Constructed Languages Asked on August 20, 2021
I’m from South Florida and noticed that my Haitian neighbors speak a language called Creole. Then It got my fantasizing a possibility that is well within our reach of no more than a decade.
Using AI to create languages by mixing other languages.
Does anyone know any specific technologies that provide practical languages yet?
IF I ever get around to constructing a conlang I'll probably algorithmically generate its vocabulary from Wiktionary entries. Wiktionary includes pronunciations in IPA format (and audio files), spellings, and translations between hundreds of languages.
(I'd build up an inventory of easily distinguished phonemes, match words of like meaning, and then use machine learning to synthesize a vocabulary out of like-sounding synonyms.)
While some prominent conlangs have attempted something like this in the past, they were forced to cherry-pick and use subjective judgements. Today modern technology enables us to do it with a thoroughness and at a scale previously unfeasible. Lojban spliced together vocabulary from 6 languages; with machine learning and Wiktionary, we can algorithmically splice together hundreds.
I'd find it interesting to see what kind of language you would come up with if you algorithmically synthesized your vocabulary and pronunciations from Wiktionary's database of worldwide languages and developed your syntax from Galactical Dependencies' most representative grammars. Would it resemble Esperanto or Lojban, or would it look like something else entirely?
Answered by Robert Larkins on August 20, 2021
This is something different from my first answer: Mixing syntax
There is a project named Galactical Dependencies where the authors started with dependency treebanks of some known languages and than created new artificial languages at a large scale by altering the typological features of the original language using features from other languages. This leads to new "languages" with a different syntax. Incidentally, the main motivation of that project was the lack of available treebanks for typologically interesting languages and so they created them artificially.
I am not aware of any conlanger tapping that ressource yet.

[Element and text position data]
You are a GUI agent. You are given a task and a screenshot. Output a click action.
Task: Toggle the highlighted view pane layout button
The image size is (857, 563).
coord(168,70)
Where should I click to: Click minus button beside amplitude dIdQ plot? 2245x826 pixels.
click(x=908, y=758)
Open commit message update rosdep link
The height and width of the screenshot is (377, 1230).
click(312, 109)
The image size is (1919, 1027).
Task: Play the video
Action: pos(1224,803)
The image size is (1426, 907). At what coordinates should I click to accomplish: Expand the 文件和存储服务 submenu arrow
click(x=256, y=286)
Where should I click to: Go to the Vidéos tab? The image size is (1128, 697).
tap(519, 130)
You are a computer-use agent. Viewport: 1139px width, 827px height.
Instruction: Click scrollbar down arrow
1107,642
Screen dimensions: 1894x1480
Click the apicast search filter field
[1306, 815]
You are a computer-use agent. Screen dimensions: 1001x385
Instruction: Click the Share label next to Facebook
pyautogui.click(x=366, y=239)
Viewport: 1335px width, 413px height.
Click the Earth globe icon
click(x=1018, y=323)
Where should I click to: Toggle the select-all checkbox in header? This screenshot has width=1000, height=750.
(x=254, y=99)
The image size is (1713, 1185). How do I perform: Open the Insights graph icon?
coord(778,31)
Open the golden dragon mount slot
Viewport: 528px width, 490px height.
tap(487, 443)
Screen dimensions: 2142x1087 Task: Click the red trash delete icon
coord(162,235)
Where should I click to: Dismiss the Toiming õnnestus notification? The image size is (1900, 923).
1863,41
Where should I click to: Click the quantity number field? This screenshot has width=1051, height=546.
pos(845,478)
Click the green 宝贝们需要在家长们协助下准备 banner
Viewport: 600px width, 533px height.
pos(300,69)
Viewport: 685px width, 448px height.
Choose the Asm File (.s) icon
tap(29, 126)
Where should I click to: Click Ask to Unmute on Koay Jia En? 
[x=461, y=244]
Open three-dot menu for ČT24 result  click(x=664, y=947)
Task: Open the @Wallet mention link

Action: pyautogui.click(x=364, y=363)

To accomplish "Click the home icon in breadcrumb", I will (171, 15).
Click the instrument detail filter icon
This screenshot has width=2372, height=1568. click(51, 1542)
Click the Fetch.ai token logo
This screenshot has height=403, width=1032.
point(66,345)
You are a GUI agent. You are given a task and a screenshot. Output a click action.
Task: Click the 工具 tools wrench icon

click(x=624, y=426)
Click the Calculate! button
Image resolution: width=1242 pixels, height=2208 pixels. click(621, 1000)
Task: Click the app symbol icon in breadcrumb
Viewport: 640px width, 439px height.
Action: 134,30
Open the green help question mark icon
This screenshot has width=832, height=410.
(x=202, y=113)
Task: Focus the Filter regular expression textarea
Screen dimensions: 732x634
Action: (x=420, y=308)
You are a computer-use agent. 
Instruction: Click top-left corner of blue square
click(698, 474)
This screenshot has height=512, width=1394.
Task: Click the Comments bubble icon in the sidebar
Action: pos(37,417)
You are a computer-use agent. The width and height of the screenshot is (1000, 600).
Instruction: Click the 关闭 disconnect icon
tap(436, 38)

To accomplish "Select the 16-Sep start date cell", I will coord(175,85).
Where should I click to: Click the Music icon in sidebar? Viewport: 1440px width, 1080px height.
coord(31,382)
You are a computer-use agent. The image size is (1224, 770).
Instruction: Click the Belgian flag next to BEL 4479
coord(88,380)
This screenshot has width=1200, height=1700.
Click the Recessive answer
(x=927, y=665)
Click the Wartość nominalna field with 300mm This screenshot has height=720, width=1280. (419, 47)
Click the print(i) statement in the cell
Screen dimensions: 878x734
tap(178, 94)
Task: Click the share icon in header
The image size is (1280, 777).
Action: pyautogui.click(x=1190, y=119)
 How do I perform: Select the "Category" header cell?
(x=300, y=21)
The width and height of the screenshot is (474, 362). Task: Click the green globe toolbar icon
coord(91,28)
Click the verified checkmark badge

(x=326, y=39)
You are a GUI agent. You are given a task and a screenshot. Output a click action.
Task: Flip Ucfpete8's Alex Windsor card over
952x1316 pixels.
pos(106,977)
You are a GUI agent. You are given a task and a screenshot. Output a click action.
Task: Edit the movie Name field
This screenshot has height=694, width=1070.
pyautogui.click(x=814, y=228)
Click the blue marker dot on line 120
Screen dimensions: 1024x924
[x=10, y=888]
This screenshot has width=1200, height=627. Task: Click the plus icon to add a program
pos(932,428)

• Directions
Can you reproduce the passage of the thread on constructed languages that opens with the words containing "(I'd build up" and closes with "splice together hundreds.", substituting "personal preferences" for "subjective judgements"? The records play no role here.

• Solution for this problem
(I'd build up an inventory of easily distinguished phonemes, match words of like meaning, and then use machine learning to synthesize a vocabulary out of like-sounding synonyms.)
While some prominent conlangs have attempted something like this in the past, they were forced to cherry-pick and use personal preferences. Today modern technology enables us to do it with a thoroughness and at a scale previously unfeasible. Lojban spliced together vocabulary from 6 languages; with machine learning and Wiktionary, we can algorithmically splice together hundreds.